IANAL, but there's a big distinction between jurisdiction and venue. Jurisdiction is very important, venue, meh... it's there, but it's much less important than venue, especially when the defendant is a corporation rather than a person. See Int'l Shoe. Also, there's a preference for not disturbing the plaintiff's choice of venue. In horse and buggy days, it might have been a big deal, but today, I'd say tough cookies.

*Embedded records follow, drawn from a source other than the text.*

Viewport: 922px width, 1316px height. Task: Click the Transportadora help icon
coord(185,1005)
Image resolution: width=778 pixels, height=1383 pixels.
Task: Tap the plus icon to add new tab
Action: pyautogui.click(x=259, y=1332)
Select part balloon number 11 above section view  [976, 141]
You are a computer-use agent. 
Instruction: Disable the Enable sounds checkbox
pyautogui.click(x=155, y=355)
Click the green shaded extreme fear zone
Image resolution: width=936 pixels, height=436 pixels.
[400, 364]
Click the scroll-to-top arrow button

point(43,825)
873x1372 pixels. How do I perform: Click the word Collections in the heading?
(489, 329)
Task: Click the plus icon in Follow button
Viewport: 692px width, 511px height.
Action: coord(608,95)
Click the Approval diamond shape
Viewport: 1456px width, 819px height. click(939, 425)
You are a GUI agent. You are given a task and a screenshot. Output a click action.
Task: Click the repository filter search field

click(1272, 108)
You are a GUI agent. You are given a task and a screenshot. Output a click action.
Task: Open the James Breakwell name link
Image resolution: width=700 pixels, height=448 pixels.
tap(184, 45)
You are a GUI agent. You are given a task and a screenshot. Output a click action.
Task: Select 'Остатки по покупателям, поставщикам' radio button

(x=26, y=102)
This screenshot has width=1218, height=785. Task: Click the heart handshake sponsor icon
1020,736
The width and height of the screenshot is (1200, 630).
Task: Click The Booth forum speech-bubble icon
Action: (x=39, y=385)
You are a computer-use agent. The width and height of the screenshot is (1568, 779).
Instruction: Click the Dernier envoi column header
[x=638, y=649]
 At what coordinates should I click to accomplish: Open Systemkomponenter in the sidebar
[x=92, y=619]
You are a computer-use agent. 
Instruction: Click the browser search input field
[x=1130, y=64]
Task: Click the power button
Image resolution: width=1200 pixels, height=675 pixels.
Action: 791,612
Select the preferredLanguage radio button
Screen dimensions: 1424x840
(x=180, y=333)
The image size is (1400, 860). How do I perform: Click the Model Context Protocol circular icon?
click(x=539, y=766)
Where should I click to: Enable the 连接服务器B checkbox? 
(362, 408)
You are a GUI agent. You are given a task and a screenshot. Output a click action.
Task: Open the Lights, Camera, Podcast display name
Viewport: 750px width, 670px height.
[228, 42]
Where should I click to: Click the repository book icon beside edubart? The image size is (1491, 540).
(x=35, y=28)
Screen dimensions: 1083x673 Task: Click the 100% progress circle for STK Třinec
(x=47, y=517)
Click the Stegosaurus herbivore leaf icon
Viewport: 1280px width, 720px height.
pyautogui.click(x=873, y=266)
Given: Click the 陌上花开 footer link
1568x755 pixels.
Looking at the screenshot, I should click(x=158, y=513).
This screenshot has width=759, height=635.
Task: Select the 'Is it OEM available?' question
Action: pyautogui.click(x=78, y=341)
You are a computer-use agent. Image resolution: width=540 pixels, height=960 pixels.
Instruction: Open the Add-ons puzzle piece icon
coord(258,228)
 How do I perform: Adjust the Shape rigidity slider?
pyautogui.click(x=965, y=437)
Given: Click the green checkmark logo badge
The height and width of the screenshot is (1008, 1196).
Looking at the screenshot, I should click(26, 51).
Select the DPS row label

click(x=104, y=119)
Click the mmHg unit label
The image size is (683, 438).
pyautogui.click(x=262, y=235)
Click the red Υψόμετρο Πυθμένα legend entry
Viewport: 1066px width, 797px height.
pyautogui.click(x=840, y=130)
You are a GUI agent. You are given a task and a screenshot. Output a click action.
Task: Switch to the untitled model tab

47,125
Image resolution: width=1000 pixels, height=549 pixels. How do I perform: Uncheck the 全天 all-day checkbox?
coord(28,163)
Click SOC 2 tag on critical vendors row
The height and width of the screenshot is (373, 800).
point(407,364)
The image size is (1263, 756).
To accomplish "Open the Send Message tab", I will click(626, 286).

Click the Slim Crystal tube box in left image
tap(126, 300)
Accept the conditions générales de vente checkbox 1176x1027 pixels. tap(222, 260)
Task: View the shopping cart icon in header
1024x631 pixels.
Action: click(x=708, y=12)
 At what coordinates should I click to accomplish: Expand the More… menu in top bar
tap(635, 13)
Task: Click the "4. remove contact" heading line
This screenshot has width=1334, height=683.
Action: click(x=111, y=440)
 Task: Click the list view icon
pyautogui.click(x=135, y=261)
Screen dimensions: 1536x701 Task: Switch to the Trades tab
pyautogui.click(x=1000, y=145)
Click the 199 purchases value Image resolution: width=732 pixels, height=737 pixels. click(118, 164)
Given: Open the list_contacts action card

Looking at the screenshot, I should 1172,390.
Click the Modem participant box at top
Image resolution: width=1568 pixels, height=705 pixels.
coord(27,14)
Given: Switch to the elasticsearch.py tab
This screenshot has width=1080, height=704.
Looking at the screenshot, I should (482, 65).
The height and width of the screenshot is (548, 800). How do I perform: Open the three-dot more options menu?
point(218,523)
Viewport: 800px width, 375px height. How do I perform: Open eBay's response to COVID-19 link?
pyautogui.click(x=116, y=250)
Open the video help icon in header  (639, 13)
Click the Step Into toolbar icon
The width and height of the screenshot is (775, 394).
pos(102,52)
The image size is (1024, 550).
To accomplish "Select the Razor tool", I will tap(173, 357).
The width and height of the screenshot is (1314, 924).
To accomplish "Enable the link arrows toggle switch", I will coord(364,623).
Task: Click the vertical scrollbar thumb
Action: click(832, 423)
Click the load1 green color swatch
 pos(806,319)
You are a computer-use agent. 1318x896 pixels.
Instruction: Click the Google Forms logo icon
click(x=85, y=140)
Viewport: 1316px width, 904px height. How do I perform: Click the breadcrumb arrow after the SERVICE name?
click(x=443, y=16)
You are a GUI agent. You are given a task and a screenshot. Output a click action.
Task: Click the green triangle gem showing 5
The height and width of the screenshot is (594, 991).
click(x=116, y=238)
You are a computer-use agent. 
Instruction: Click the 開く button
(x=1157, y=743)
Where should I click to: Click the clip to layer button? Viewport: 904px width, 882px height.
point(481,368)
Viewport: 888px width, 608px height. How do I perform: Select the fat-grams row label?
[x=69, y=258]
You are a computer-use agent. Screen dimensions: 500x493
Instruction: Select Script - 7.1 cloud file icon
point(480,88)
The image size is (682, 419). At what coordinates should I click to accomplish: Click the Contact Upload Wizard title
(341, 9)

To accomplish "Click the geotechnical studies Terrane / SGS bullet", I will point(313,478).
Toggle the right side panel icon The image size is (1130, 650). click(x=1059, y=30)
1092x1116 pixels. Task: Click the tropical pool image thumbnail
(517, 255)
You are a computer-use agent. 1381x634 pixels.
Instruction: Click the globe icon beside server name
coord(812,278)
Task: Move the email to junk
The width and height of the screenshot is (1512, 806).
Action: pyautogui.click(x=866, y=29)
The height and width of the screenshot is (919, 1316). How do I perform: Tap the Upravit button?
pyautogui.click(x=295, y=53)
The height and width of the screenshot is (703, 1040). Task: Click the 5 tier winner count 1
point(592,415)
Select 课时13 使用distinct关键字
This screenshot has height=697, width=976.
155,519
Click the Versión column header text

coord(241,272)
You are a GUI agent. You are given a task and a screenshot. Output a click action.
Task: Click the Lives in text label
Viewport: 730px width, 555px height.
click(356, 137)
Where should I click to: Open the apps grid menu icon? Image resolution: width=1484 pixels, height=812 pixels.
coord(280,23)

As far as all the people saying it's patent trolling, you need to know that there are jurisdictional considerations as to whether it's a patent law case, or merely another type of case the contains a patent law counterclaim. If a party brings a suit on a non patent basis and the defendant's counterclaim asserts a patent law based claim, then this suit is not 'arising under' the patent laws and can only be appealed to the Regional circuit court (i.e. the 5th Cir. in this case) as opposed to the U.S. Court of Appeals for the Federal Circuit. The CAFC is the court that matters for patent law. Since it's being appealed to 5th Cir. it's not an 'arising under' the patent law case, so stop whining about patent trolling. Even the summary says it's a product liability case.

While it might affect venue in the future, it's not that this case was specifically about patent trolling and forum shopping.